Using RODBC you can write back to database tables, choosing to append or not:

> sqlSave(channel = RODBC_connection,
+         dat = dt2, 
+         tablename = "MyTable_R_version",
+         append = FALSE,
+         safer = FALSE)

When you finish working using the database you should disconnect from the server.

> odbcClose(RODBC_connection)

One of the authors of this package is the famous statistician Brian Ripley, and you can find more about the possibilities it offers by playing around with it using the guidance from RDocumentation on RODBC v1.3-17.

Option 2)
- the DBI package: a common database interface in R; can be used with different ‘back-end’ drivers such as MySQL, SQL Server, SQLite, Oracle etc; to write SQL it can be used on its own:

> # Can write an SQL query directly using the `dbSendQuery` function
> # Executes the query on the server-side only, but if you want the results back in R, you need to use `dbFetch`
> SomeRecords <- dbFetch(dbSendQuery(DBI_Connection, 
+                                    "SELECT CustomerName_column, City_column FROM Customers_Table"))

You can also write back to a database using the dbWriteTable function.

> #Writing a new table called 'Table_created_in_R' using the R data.frame called "my_df", with `append` and `overwrite` options
> dbWriteTable(DBI_Connection,"Table_created_in_R", my_df, overwrite = TRUE)

We use tbl() to define a table as if it were part of the R work-space, and to specify as the function’s arguments the connection object and the name of the table in the database.

> MyTable_Rws <- tbl(DBI_Connection, "MyTable_DB")

If we need to pull the data from the server into R’s memory we can use the collect() function.

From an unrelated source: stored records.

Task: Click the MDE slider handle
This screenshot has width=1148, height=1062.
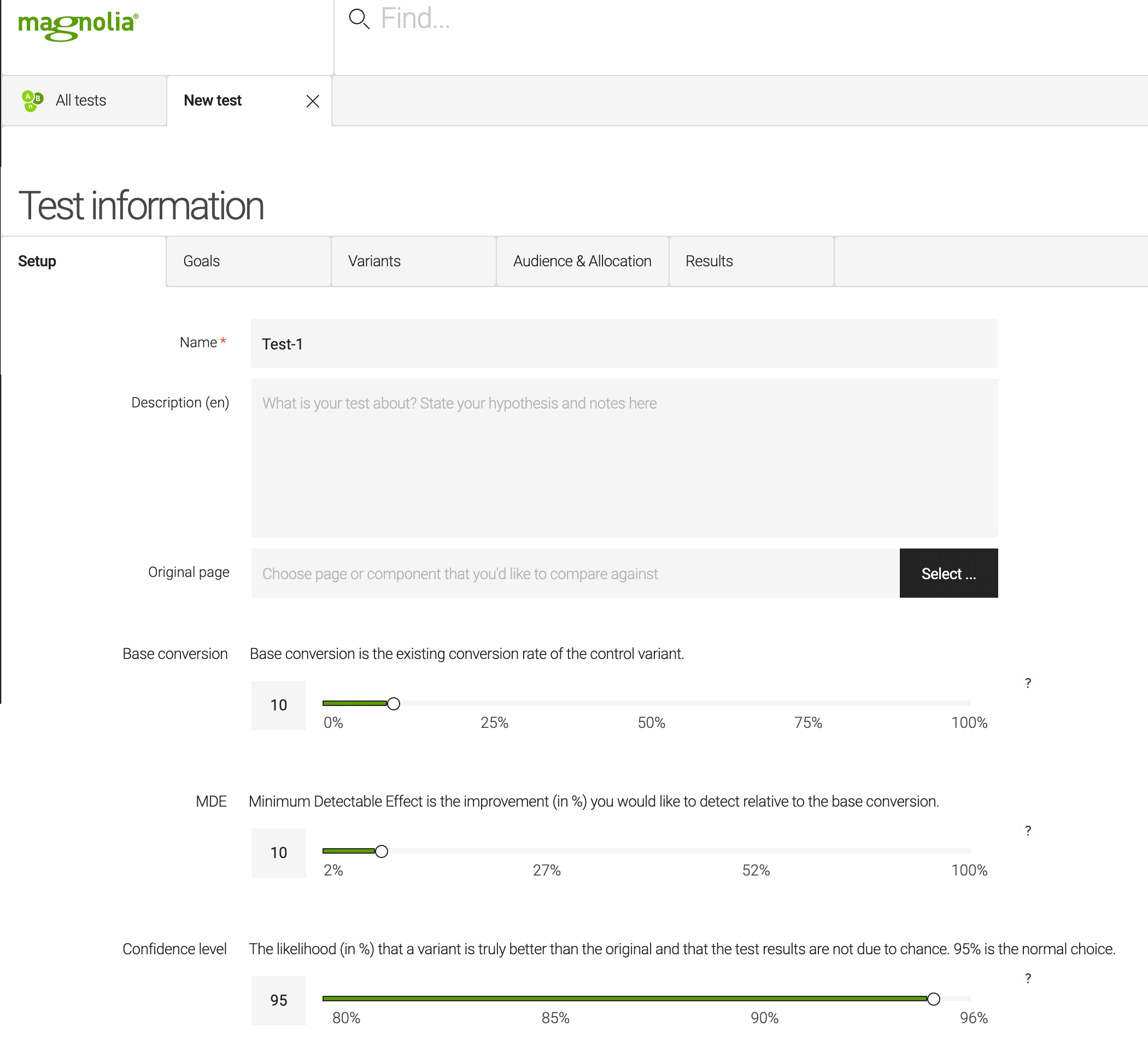Action: pyautogui.click(x=382, y=851)
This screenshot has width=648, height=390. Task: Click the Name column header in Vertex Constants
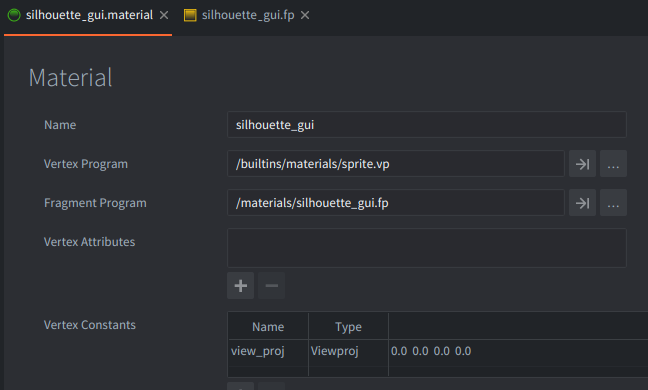coord(268,327)
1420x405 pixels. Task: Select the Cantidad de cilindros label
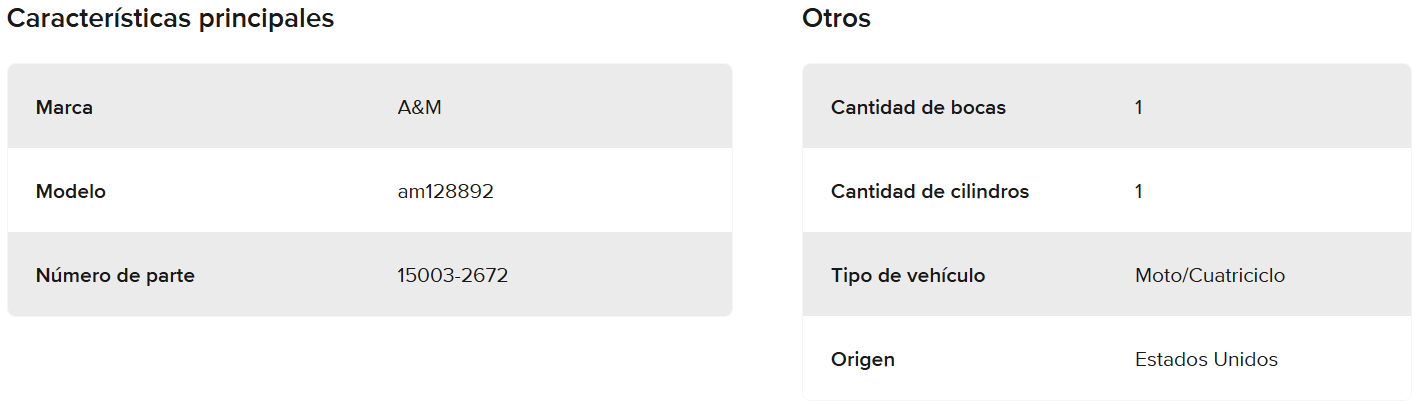(x=929, y=192)
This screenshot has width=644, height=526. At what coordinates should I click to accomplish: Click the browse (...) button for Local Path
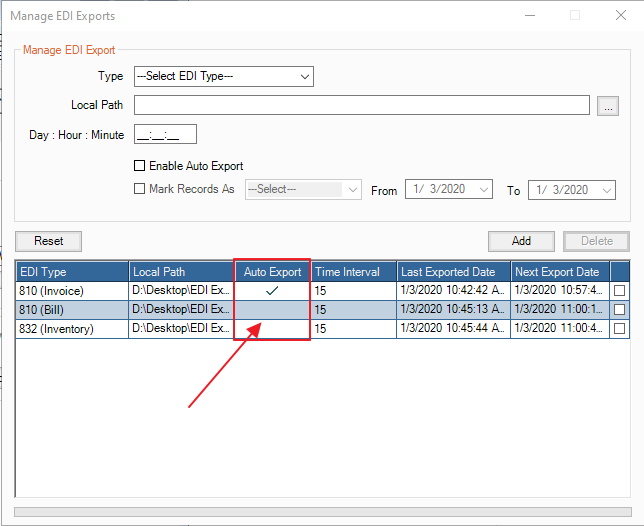click(x=608, y=106)
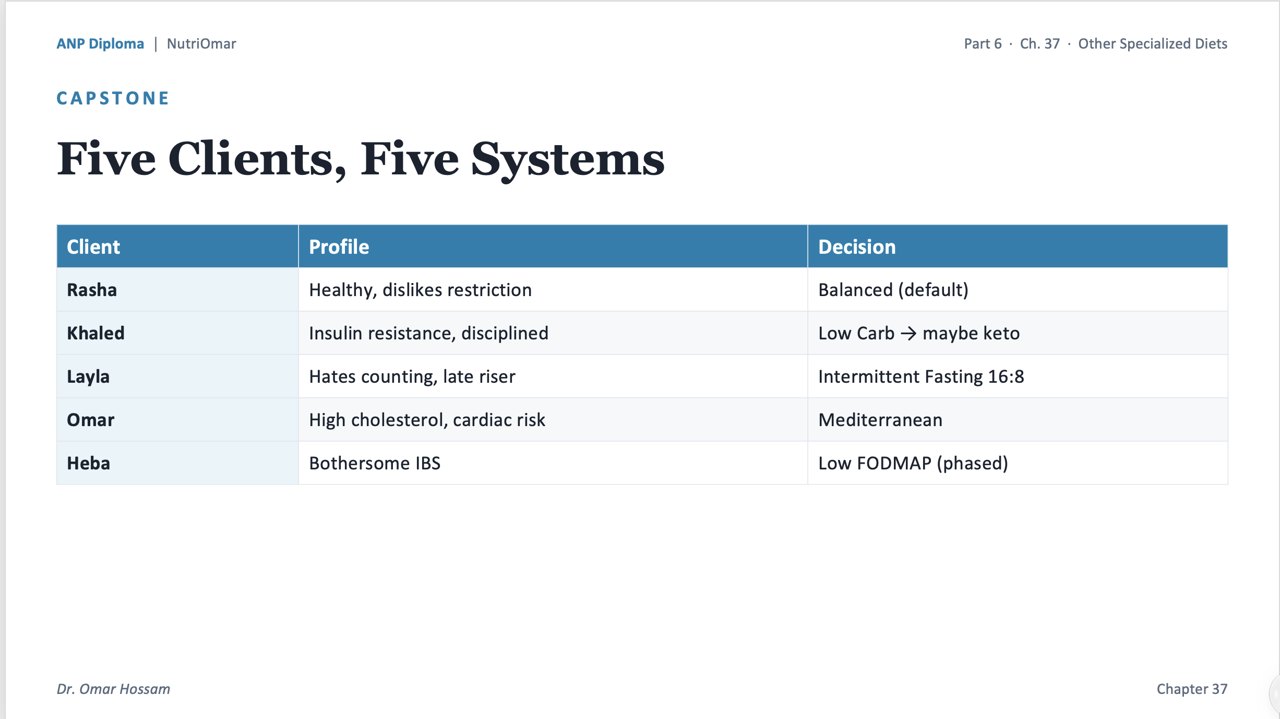Viewport: 1280px width, 719px height.
Task: Click the Rasha client cell
Action: tap(177, 290)
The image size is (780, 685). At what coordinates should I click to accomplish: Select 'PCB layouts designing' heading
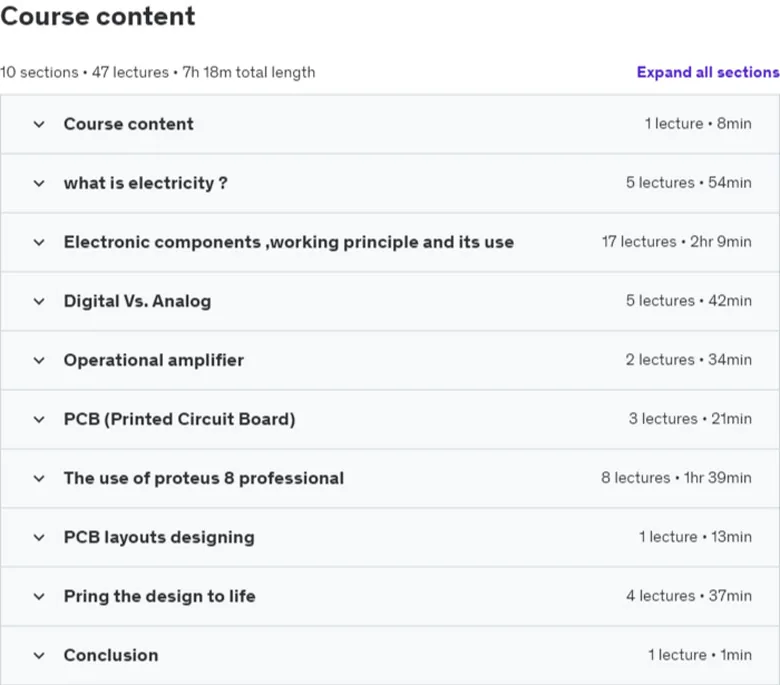(159, 537)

The DBI package can be combined with:

the dplyr package: to make the tbls and to work on them using dplyr syntax
the dbplyr package: allows translation of SQL to dplyr
the odbcpackage: provides the odbc drivers, but you could use the functions below with other drivers instead

>     DBI_Connection <- dbConnect(odbc(), 
+                                 driver = "SQL Server",
+                                 server = Sys.getenv("SERVER"),
+                                 database = Sys.getenv("DATABASE")
+ )

With the wave of tidy verse evangelists the second option has become more popular as it allows us to convert SQL into R using the dplyr commands chained with the pipe (%>%) operator. dplyr can translate many different query types into SQL. We can use it to do fairly complex queries without translation in just a few lines and obtain the results even though the data is still in the database.

Useful DBI commands

Command	Summary
`dbConnect()`	Create a DBI connection object
`dbListTables()`	List the tables on the connection
`dbListFields()`	List the fields for a given table on a given connection
`dbSendQuery()`	Send a query to execute on the server/connection
`dbFetch()`	Fetch the results from the server/connection
`dbWriteTable()`	Write a table to the connection
`tbl()`	Set a table on the connection as a `tibble` for `dplyr`
`glimpse()`	See a summary of the rows, data types and top rows

Reading Data

European Centre for Disease Prevention and Control provides daily updates of newly reported cases of COVID-19 by country worldwide. The downloadable data file is updated daily and contains the latest available public data on COVID-19. Each row/entry contains the number of new cases reported per country and per day (with a lag of a day).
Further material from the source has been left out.